▶ [Exercise]: Rewrite the records from the line containing "Select the Layout" through the end of the records, replacing "sidebar" with "navigation bar" and leaving everything else unchanged.

Records for locating described items:

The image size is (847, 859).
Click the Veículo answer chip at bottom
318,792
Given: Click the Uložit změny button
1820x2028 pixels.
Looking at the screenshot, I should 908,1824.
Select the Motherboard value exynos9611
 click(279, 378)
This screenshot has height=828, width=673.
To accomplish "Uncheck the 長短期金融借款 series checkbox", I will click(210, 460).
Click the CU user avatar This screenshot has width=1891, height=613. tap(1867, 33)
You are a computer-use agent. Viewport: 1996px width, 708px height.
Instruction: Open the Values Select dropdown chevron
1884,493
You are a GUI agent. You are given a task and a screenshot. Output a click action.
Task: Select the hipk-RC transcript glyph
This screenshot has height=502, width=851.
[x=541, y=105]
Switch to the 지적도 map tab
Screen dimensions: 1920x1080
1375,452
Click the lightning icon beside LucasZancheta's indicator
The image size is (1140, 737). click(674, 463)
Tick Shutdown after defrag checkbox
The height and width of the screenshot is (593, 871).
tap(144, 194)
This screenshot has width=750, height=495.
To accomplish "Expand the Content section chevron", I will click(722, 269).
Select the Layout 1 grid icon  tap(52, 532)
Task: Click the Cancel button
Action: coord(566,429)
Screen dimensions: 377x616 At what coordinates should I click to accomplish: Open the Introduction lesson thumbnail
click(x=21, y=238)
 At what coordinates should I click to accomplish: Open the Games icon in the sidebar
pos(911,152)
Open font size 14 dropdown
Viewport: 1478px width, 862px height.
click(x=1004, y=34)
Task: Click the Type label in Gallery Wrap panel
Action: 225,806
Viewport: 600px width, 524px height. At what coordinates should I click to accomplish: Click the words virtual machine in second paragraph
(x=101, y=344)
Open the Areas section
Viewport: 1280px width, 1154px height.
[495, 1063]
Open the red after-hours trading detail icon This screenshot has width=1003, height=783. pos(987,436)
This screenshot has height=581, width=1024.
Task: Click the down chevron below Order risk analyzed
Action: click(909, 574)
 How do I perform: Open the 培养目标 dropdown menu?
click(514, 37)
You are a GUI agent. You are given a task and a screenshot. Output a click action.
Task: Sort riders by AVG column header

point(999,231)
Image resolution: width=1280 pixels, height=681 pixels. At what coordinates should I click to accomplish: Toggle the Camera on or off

▶ [Right answer]:
Select the Layout 1 grid icon  tap(52, 532)
Task: Click the Cancel button
Action: coord(566,429)
Screen dimensions: 377x616 At what coordinates should I click to accomplish: Open the Introduction lesson thumbnail
click(x=21, y=238)
 At what coordinates should I click to accomplish: Open the Games icon in the navigation bar
pos(911,152)
Open font size 14 dropdown
Viewport: 1478px width, 862px height.
click(x=1004, y=34)
Task: Click the Type label in Gallery Wrap panel
Action: 225,806
Viewport: 600px width, 524px height. At what coordinates should I click to accomplish: Click the words virtual machine in second paragraph
(x=101, y=344)
Open the Areas section
Viewport: 1280px width, 1154px height.
[495, 1063]
Open the red after-hours trading detail icon This screenshot has width=1003, height=783. pos(987,436)
This screenshot has height=581, width=1024.
Task: Click the down chevron below Order risk analyzed
Action: click(909, 574)
 How do I perform: Open the 培养目标 dropdown menu?
click(514, 37)
You are a GUI agent. You are given a task and a screenshot. Output a click action.
Task: Sort riders by AVG column header

point(999,231)
Image resolution: width=1280 pixels, height=681 pixels. At what coordinates should I click to accomplish: Toggle the Camera on or off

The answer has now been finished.